December 9, 2005 at 6:33 am
I have a procedure and in that I am reading a trace file using ::fn_trace_gettable, becasue of the corrupted trace file the procedure fails and the entire procedure skipped
create procedure Trace_Test_sub(@FileName varchar(1000))
As
select count(*) from ::fn_trace_gettable(@FileName, default)
if @@error<>0
print 'there is an error'
I am not able to catch this error using @@error , once the error occurs the entire procedure get skipped with an error message.
Is there any way to handle/catch these kind of errors ?? please help.
subban
December 9, 2005 at 1:38 pm
I have set up tracing on about 80 Servers that runs on a 24x7 basis with the trace being stopped and then restarted once a day and have run into this error
Server encountered an error
'D:\Audit\Pending\USASCHIRPTDB1_Audit_20051207T050000737.trc'. [SQLSTATE 42000] (Error 568).
As error 568 has a severity level of 16, SQL Server terminates the batch and return control to the client program. You cannot cannot catch the error of serverity level 16 from within SQL only from a client program.

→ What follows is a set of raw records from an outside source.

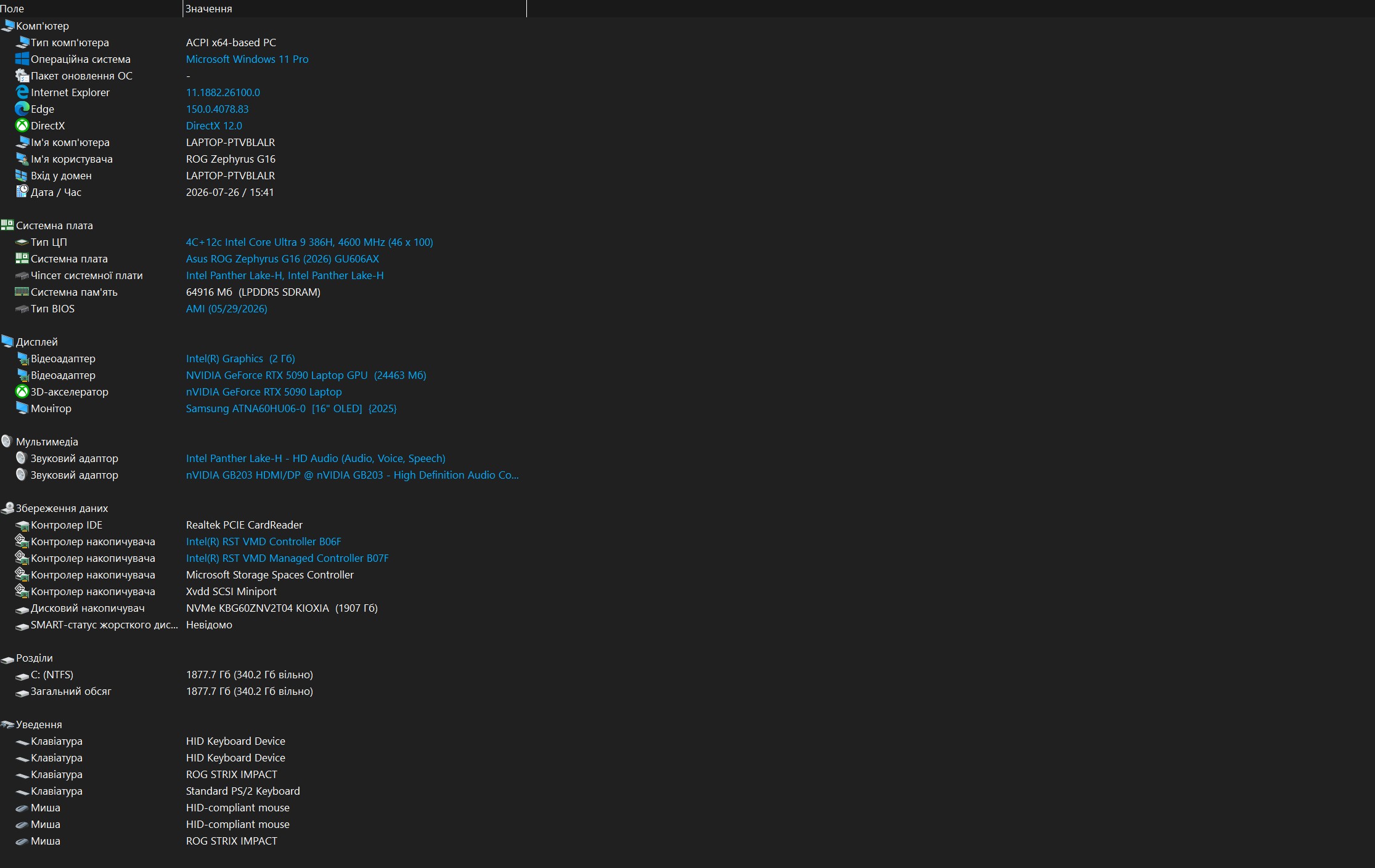Click the speaker icon of the first Звуковий адаптор
The image size is (1375, 868).
click(22, 458)
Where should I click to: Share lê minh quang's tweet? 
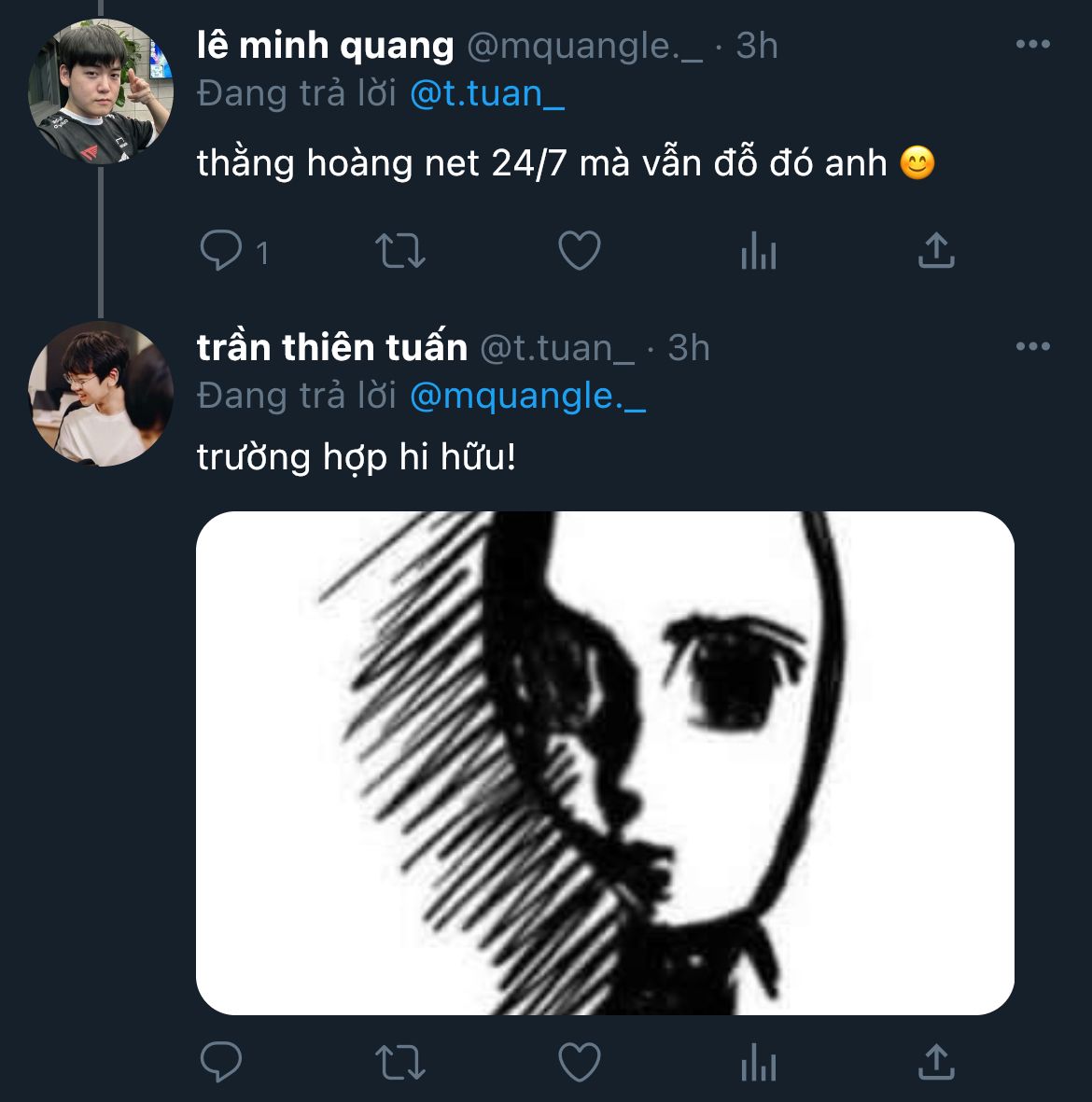936,251
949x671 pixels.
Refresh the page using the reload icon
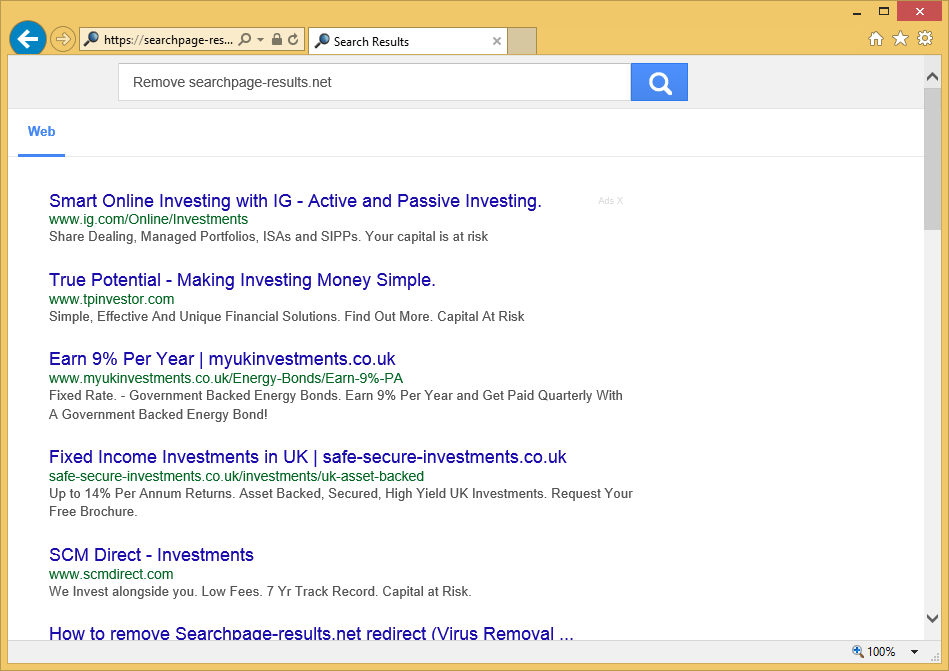point(293,40)
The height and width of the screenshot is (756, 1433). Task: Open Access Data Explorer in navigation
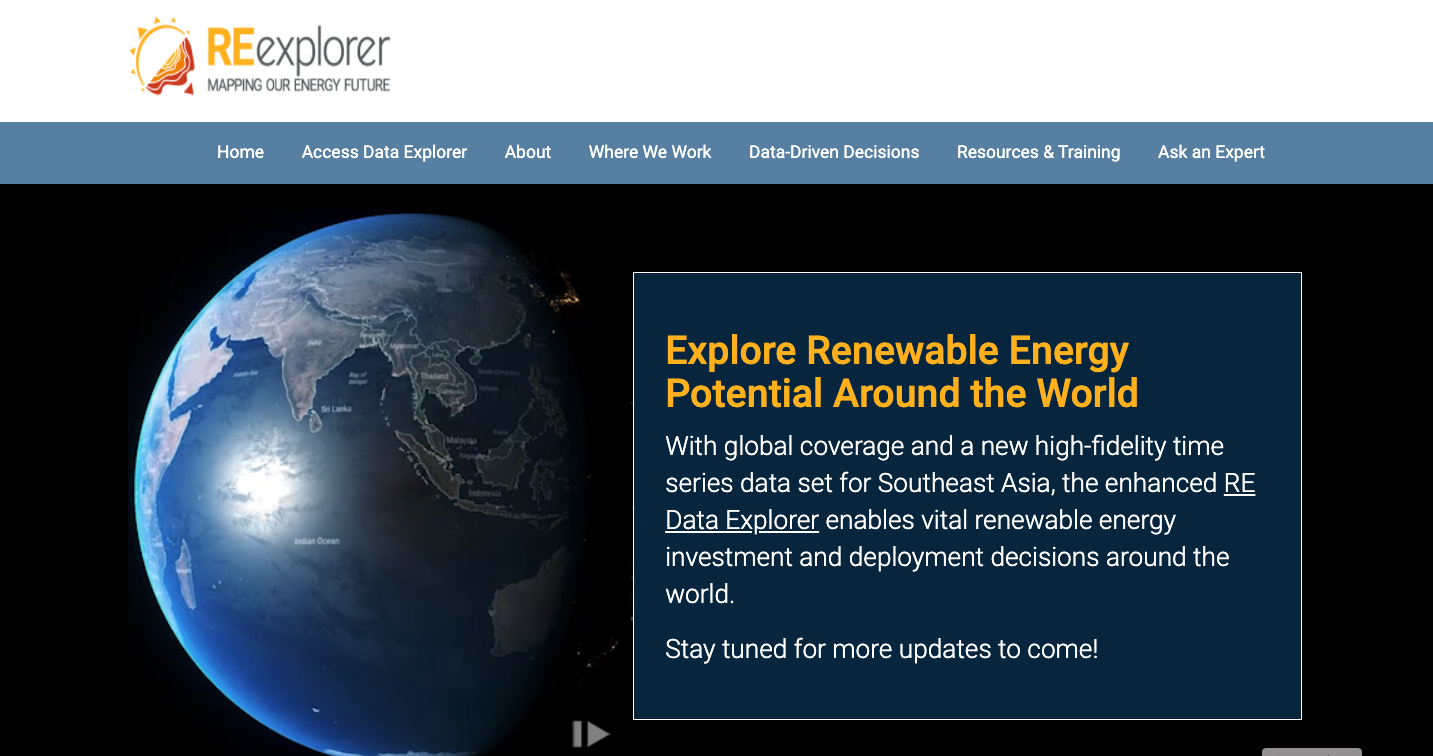click(384, 152)
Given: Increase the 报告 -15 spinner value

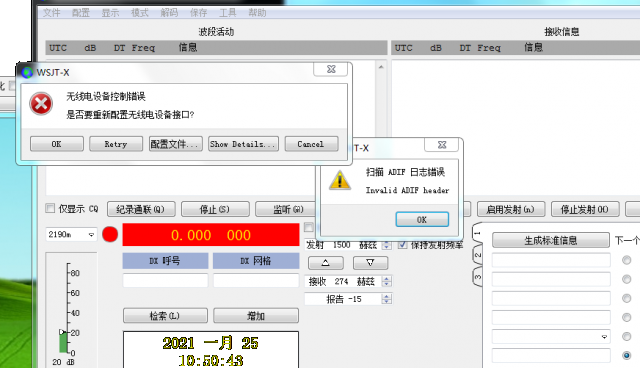Looking at the screenshot, I should coord(386,296).
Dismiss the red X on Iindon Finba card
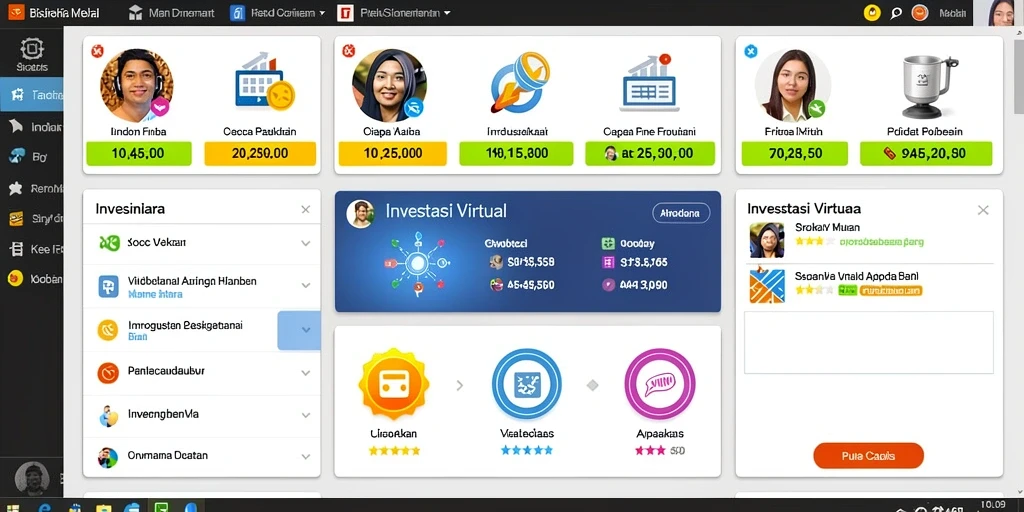 pos(97,51)
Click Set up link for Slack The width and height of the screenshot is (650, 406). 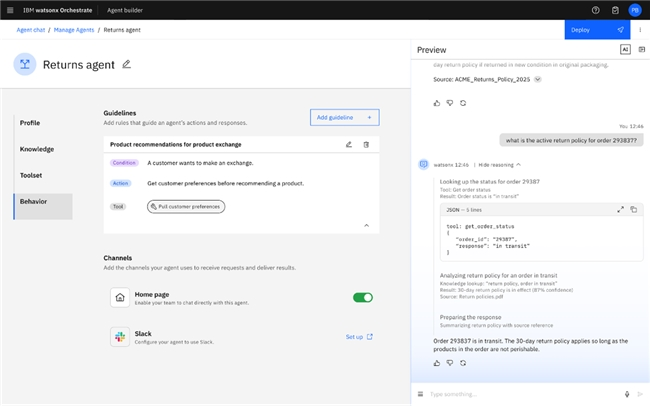358,337
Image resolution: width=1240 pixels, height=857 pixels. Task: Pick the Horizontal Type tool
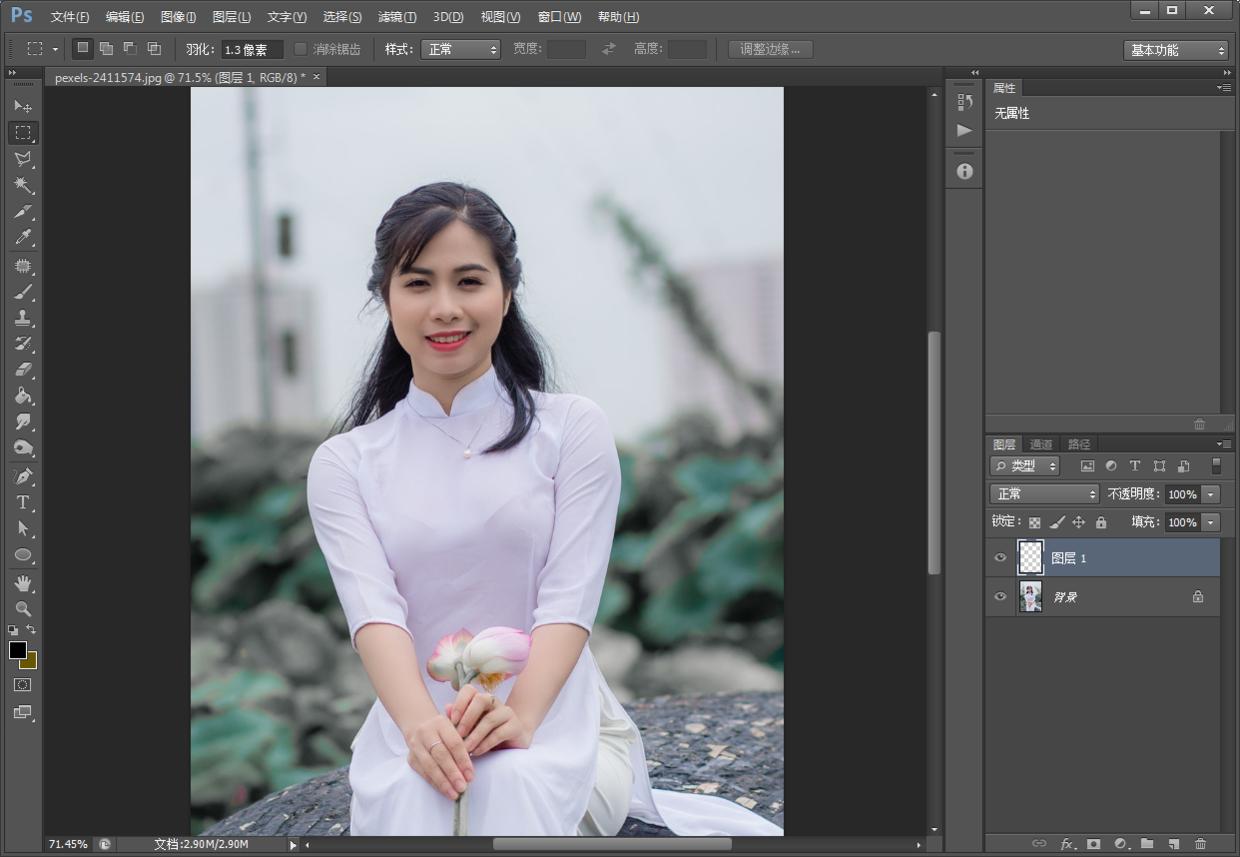(x=23, y=502)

SQL = Scarcely Qualifies as a Language
December 9, 2005 at 2:47 pm
Wrap the test in some client code capable of catching the error. I know this is a kludge, but it's really the only way to do so. Technically you could do so using SQL Server Agent.
K. Brian Kelley
@kbriankelley
December 11, 2005 at 10:22 pm
thanks a lot - Bkelley.
canu give some tips on how to do this thing (wrap this in to client code)
subban
December 15, 2005 at 7:29 am
When we do heartbeat checks on our SQL Servers, we basically monitor to see a connection can be made. We do this through an ADO connection. If you perform a connection using ADO, you have access to the ADO error object. So any bit of code, VBScript, VB, a .NET app, etc. will work for you.